More on Private Data
Clause: firstprivate
Problem
Private variables are not initialized by default.
Solution: firstprivate Clause
The firstprivate
clause:
Declares variable(s) as private
Initializes each private copy with the value prior to the construct
Fortran Example
integer :: lsum = 10
!$omp parallel &
!$omp firstprivate(lsum)
lsum = lsum + omp_get_thread_num()
print *, lsum
!$omp end parallel
C Example
int lsum = 10;
#pragma omp parallel \
firstprivate(lsum)
{
lsum += omp_get_thread_num();
printf("%i\n", lsum);
}
Expected Output
With 4 threads:
Thread 0: 10
Thread 1: 11
Thread 2: 12
Thread 3: 13
Example: Vector Norm with private
Fortran Version
norm = 0.0
!$omp parallel default(none) &
!$omp shared(vect, norm) private(i, lNorm)
lNorm = 0.0
!$omp do
do i = 0, vleng
lNorm = lNorm + vect(i)**2
enddo
!$omp atomic update
norm = norm + lNorm
!$omp end parallel
norm = sqrt(norm)

• AIM OF THE EXERCISE: Sum up the text on the firstprivate clause in two sentences. The items have nothing to do with the text on the firstprivate clause.

• SUPPLIED RECORDS:
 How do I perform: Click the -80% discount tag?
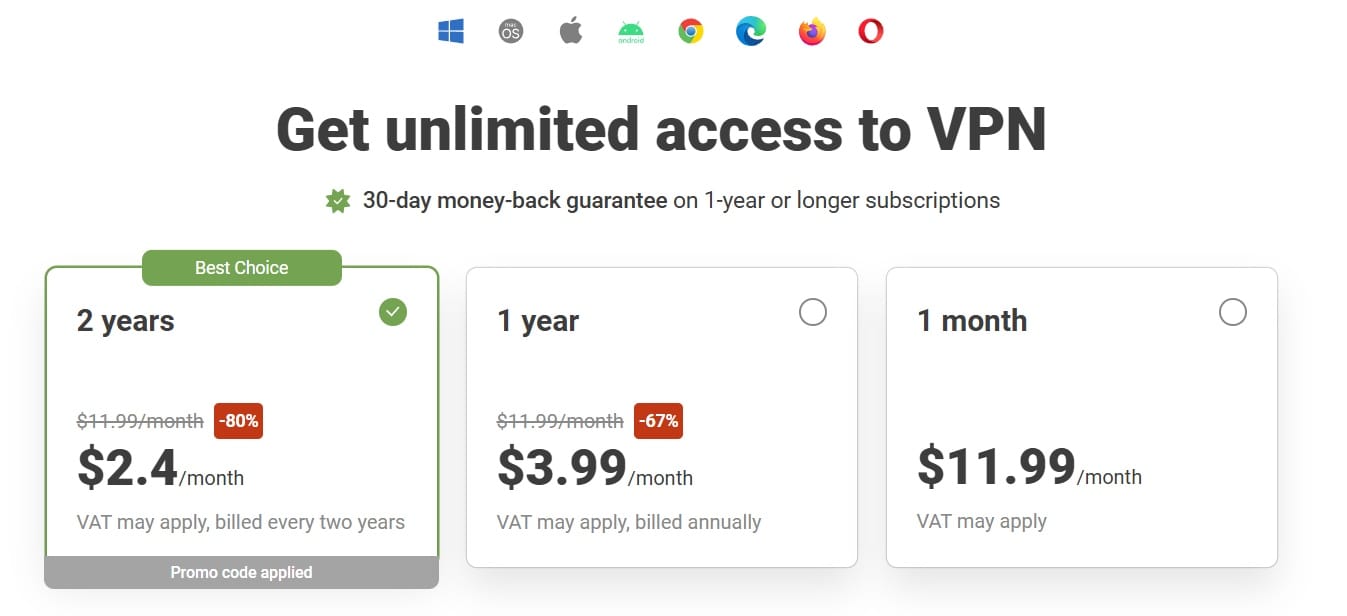[x=237, y=421]

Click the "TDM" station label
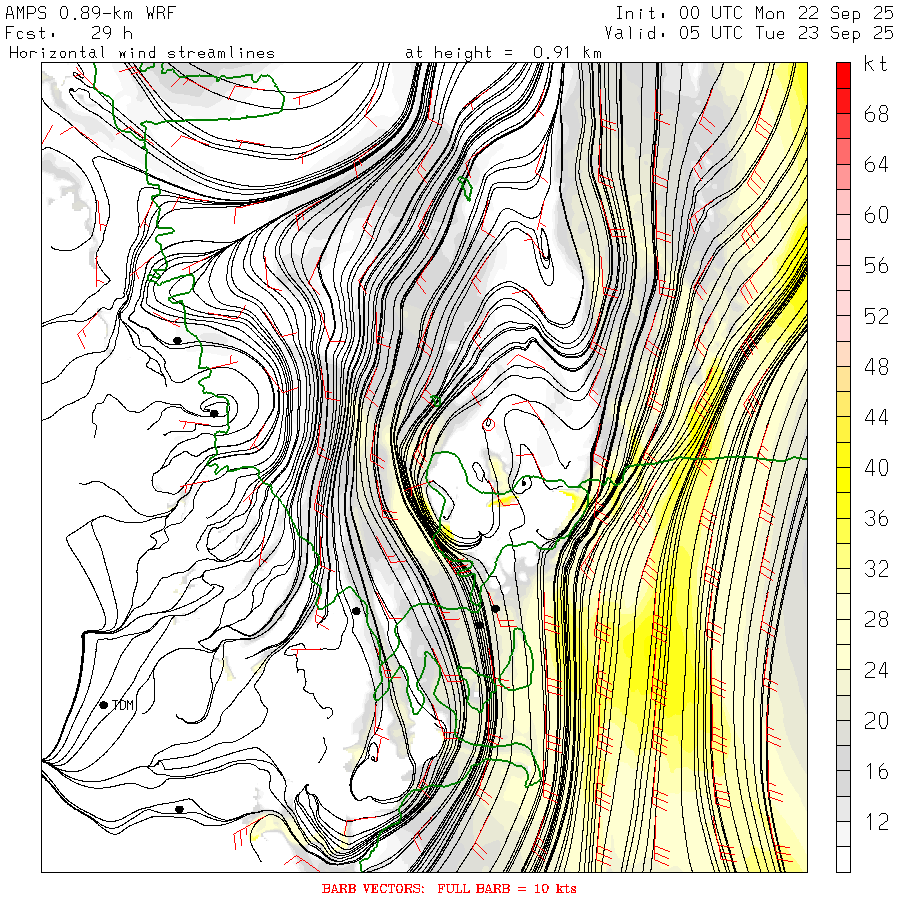(x=123, y=705)
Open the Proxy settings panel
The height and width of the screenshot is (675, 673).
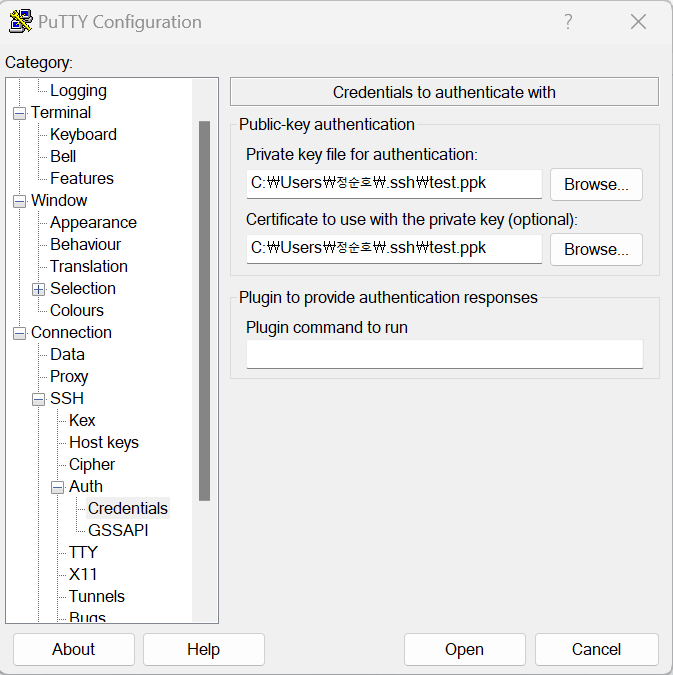69,376
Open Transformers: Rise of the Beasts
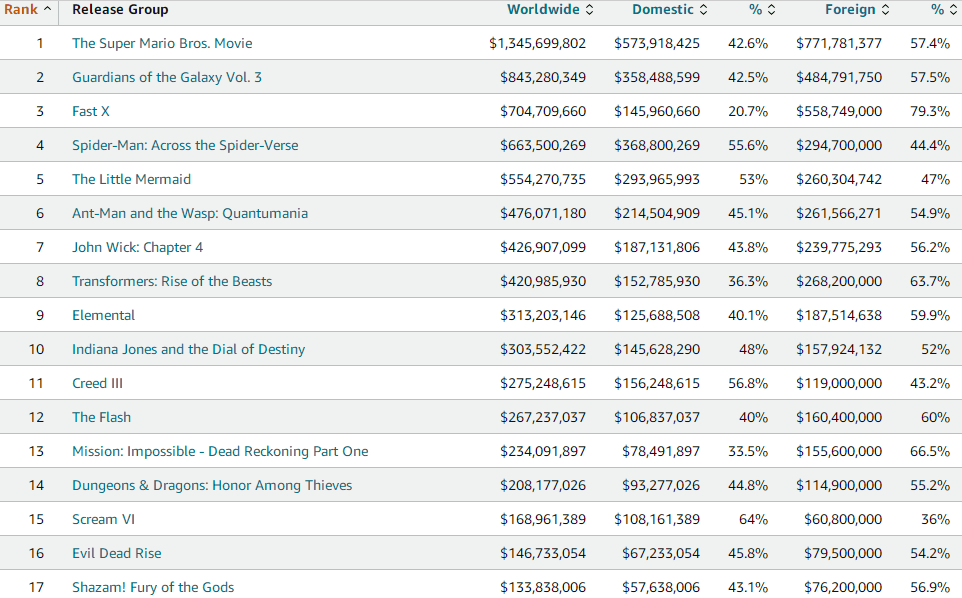 point(172,282)
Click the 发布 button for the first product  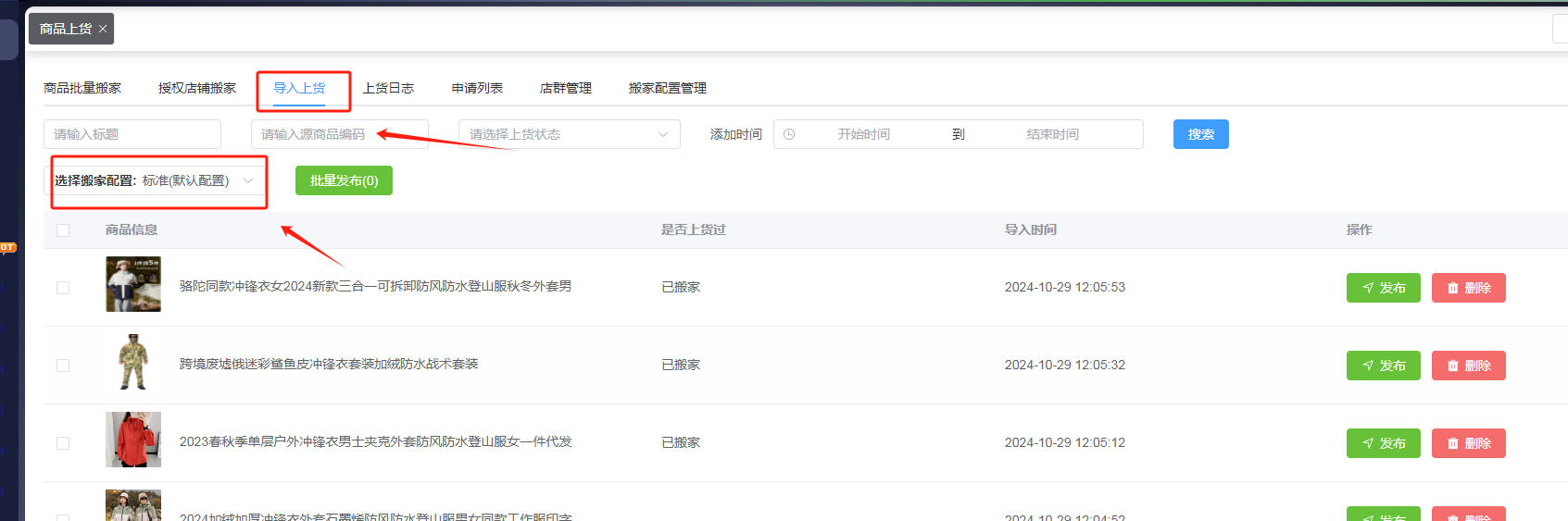[x=1383, y=288]
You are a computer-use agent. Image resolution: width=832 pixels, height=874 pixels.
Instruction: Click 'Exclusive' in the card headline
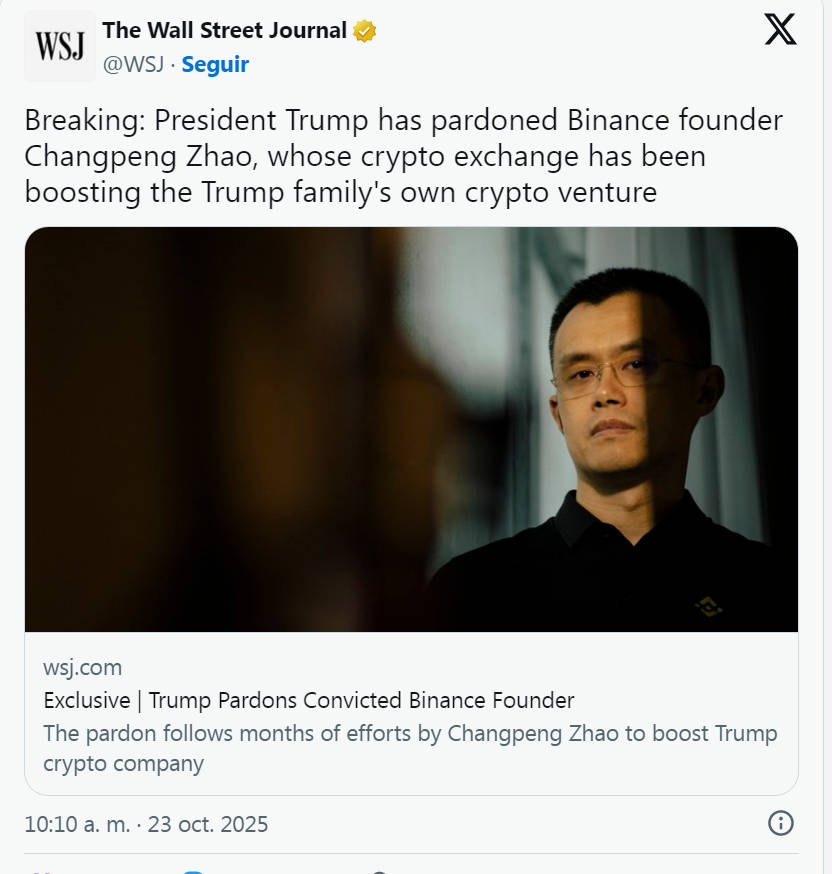pyautogui.click(x=87, y=700)
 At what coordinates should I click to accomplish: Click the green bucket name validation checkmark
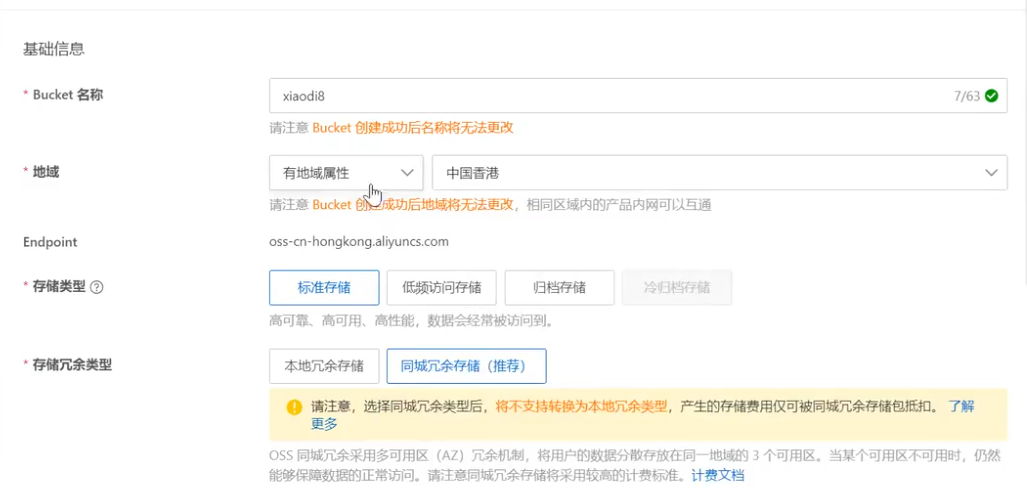(991, 96)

• CORRECT RESPONSE: Private variables are not initialized by default, so the firstprivate clause declares variables as private and initializes each private copy with the value it had before the construct. In the Fortran and C examples, lsum starts at 10 and each thread adds its thread number to it, and the expected output with four threads is 10, 11, 12 and 13.